Extract
================

Susan Bayh, 48, isn't the first spouse to face political questions about corporate boards. Michelle Obama, who made $101,000 in 2006 as a director of TreeHouse Foods Inc., quit the suburban Chicago company's board last year. TreeHouse's biggest customer is
Wal-Mart Inc., a target of criticism from labor unions. New York Senator Hillary Clinton was on
Wal-Mart's board when her husband, Bill Clinton, was governor of Arkansas.
`Smell Test'
While it isn't inherently unethical for Senate spouses to join corporate boards, concerns may arise if companies and lawmakers are in positions to benefit from the connections, said Bill Buzenberg, executive director of the Center for Public Integrity. ``It doesn't pass the ethical smell test,'' Buzenberg said.
WellPoint, which paid Susan Bayh almost $335,000 last year, is the biggest U.S. health-insurance company by membership as Obama's campaign promises to push for universal health-care coverage. WellPoint spent $890,000 lobbying Congress and the Bush administration in the three months ended June 30, according to disclosure forms.

================

Saved data:

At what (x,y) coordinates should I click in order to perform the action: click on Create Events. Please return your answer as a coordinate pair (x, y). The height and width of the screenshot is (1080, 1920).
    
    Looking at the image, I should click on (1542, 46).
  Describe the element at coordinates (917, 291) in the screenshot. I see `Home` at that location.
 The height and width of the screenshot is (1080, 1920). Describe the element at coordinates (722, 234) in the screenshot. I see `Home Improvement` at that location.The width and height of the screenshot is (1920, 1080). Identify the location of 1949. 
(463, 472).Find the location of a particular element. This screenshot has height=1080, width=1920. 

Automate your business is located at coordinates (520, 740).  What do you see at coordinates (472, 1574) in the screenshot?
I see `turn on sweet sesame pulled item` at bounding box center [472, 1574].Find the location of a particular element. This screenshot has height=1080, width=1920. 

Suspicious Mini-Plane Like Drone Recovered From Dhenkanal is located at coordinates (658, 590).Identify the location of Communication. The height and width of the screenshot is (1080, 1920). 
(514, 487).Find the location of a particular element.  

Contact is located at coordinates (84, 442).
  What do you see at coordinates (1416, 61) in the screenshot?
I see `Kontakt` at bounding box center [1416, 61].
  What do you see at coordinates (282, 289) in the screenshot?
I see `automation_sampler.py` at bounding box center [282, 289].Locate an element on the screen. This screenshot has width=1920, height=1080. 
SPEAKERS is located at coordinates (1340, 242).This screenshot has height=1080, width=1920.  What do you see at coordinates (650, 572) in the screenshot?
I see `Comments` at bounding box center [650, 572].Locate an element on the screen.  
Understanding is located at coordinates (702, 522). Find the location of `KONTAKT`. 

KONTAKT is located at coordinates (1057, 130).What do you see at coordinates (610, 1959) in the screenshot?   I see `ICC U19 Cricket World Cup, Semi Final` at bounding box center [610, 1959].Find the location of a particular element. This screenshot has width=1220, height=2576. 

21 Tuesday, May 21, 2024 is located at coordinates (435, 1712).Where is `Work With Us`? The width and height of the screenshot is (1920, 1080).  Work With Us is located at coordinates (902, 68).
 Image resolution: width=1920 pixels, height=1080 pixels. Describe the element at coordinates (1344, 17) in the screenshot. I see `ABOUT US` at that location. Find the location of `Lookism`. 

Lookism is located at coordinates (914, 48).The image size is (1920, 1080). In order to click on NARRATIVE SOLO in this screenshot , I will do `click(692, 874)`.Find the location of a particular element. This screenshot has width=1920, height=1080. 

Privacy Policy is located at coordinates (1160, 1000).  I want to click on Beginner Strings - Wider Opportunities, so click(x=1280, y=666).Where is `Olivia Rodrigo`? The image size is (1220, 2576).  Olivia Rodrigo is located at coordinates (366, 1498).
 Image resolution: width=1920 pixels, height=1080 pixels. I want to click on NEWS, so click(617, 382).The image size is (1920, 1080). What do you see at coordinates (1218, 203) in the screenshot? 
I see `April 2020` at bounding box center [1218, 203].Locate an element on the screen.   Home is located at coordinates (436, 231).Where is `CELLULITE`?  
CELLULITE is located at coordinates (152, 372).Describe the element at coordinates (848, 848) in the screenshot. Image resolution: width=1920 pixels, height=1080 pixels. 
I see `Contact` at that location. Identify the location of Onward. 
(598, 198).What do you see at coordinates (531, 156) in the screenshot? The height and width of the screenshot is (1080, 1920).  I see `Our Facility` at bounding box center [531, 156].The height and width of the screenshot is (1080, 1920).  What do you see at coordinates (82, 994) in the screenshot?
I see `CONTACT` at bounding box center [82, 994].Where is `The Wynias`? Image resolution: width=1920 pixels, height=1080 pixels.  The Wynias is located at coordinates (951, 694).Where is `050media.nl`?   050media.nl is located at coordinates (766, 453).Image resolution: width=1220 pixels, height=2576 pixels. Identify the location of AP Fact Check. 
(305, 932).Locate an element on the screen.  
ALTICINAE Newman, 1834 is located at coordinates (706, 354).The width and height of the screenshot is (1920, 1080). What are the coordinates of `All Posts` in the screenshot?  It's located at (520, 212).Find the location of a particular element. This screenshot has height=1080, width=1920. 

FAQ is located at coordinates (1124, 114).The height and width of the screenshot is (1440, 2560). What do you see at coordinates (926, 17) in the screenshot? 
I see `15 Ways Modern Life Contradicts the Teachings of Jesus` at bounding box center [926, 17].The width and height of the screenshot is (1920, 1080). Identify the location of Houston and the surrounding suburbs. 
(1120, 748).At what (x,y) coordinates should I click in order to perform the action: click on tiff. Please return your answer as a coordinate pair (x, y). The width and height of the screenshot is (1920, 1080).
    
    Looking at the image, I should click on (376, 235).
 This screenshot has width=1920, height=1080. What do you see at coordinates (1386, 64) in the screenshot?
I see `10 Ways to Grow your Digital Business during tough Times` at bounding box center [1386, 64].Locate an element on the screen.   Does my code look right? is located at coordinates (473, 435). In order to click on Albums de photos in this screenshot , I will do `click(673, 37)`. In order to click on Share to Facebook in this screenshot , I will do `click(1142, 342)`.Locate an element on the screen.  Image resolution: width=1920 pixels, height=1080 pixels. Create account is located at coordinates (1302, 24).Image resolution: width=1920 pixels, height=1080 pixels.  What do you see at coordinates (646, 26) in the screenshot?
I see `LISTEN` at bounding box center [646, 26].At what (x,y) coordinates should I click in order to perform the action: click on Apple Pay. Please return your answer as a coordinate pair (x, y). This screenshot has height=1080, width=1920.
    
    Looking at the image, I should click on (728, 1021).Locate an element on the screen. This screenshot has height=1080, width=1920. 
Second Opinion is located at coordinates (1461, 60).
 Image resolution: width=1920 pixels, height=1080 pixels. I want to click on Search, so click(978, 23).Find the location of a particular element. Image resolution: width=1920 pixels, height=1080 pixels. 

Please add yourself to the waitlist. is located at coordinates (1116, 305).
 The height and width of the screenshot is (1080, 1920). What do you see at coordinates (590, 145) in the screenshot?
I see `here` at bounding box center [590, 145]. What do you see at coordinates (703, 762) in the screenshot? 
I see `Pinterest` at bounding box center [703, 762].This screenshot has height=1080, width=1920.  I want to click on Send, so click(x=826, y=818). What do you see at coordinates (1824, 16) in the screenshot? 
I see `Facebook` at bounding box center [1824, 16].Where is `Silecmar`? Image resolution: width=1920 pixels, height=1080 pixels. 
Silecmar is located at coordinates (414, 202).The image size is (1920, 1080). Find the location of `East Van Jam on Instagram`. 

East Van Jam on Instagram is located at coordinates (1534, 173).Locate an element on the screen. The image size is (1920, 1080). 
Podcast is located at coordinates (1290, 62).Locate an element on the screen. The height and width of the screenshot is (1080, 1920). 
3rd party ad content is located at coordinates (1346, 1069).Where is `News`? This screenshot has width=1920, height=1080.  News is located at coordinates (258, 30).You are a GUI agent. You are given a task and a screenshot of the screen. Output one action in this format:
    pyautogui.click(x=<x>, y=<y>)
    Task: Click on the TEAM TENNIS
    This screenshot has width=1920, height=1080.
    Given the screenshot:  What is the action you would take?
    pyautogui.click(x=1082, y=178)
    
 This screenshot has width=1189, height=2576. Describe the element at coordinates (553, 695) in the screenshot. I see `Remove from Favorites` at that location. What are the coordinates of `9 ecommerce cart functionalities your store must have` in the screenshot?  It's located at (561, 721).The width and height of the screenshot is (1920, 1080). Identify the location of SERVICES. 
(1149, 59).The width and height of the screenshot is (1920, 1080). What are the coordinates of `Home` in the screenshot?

================

Brief
Please copy out the whole news excerpt about Senate spouses serving on corporate boards, word for word.

Problem solution
Susan Bayh, 48, isn't the first spouse to face political questions about corporate boards. Michelle Obama, who made $101,000 in 2006 as a director of TreeHouse Foods Inc., quit the suburban Chicago company's board last year. TreeHouse's biggest customer is
Wal-Mart Inc., a target of criticism from labor unions. New York Senator Hillary Clinton was on
Wal-Mart's board when her husband, Bill Clinton, was governor of Arkansas.
`Smell Test'
While it isn't inherently unethical for Senate spouses to join corporate boards, concerns may arise if companies and lawmakers are in positions to benefit from the connections, said Bill Buzenberg, executive director of the Center for Public Integrity. ``It doesn't pass the ethical smell test,'' Buzenberg said.
WellPoint, which paid Susan Bayh almost $335,000 last year, is the biggest U.S. health-insurance company by membership as Obama's campaign promises to push for universal health-care coverage. WellPoint spent $890,000 lobbying Congress and the Bush administration in the three months ended June 30, according to disclosure forms.